__DO THIS__. Rewrite the piano forum thread from "Registered: 05/26/01" through "easy sections first.", changing "easy sections" to "simpler passages".

__SELECTED EXCERPT__.
__________
Registered: 05/26/01
Posts: 722
Loc: Singapore
I'd usually read through the whole piece at a very slow tempo just to get a feel of the piece. Then I'd tackle the easy sections first.

#565059 - 12/08/01 11:32 PM Re: How do you attack a new piece ?
Nina Offline
6000 Post Club Member

Registered: 08/13/01
Posts: 6467
Loc: Phoenix, AZ

I love the phrase "attack" a new piece :p

If I'm really disciplined and want to understand the piece, I will usually sit with the music away from the piano at first... playing "air piano" a bit to understand the tempo, look for anything that's strange, understand the keys and key chnages, etc. Also very important for me, I will try to isolate the melody line right away, and get a very primitive sense of how it should "sound."

When I actually get to the piano, I will usually play each hand alone, then put them both together. If it's a particularly challenging section, I will play hands separate quite a bit, until I no longer have to really concentrate on every single note.
__________
__DATASET CONTENT__.
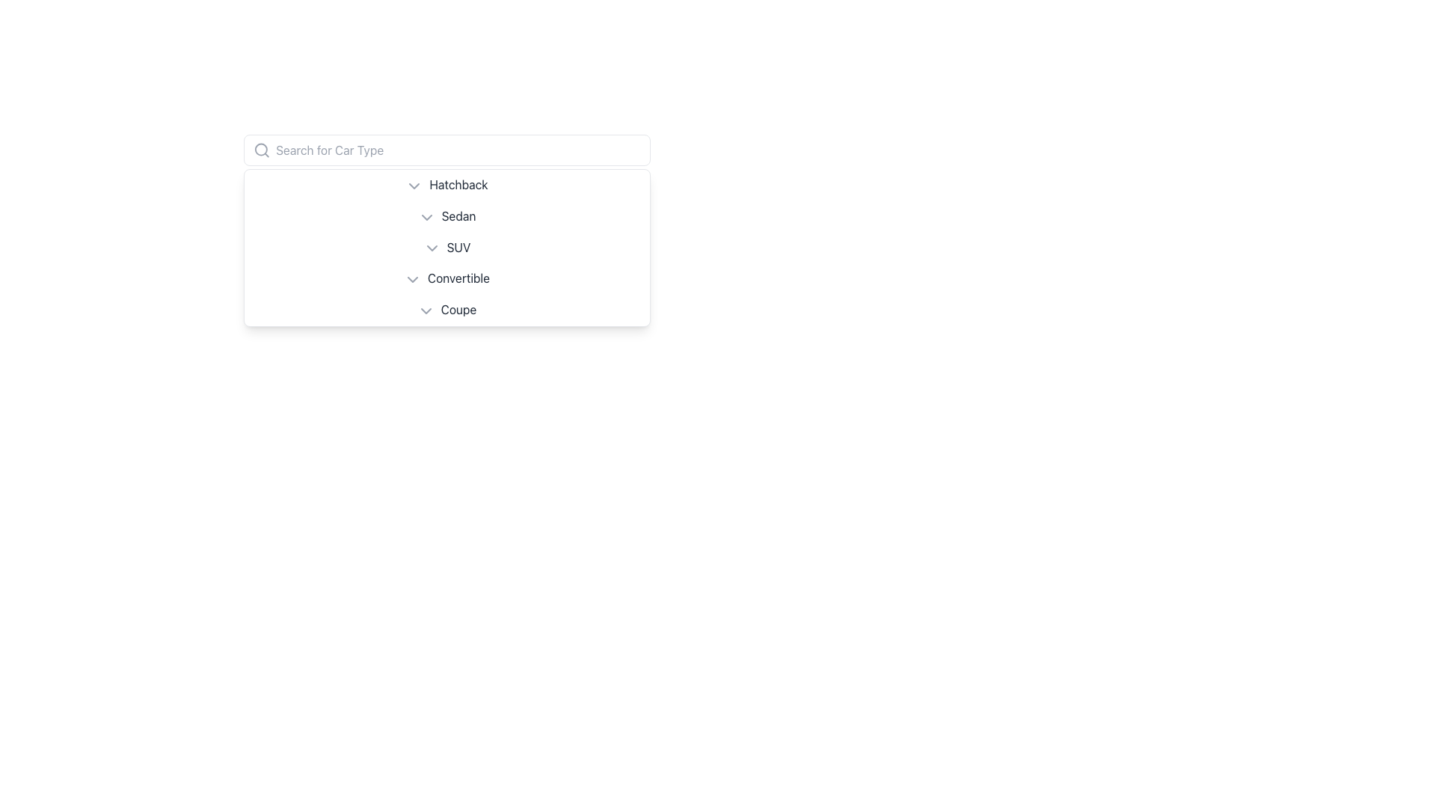 This screenshot has width=1436, height=808. What do you see at coordinates (414, 185) in the screenshot?
I see `the Dropdown indicator icon` at bounding box center [414, 185].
__________
__THE RESULT__.
Registered: 05/26/01
Posts: 722
Loc: Singapore
I'd usually read through the whole piece at a very slow tempo just to get a feel of the piece. Then I'd tackle the simpler passages first.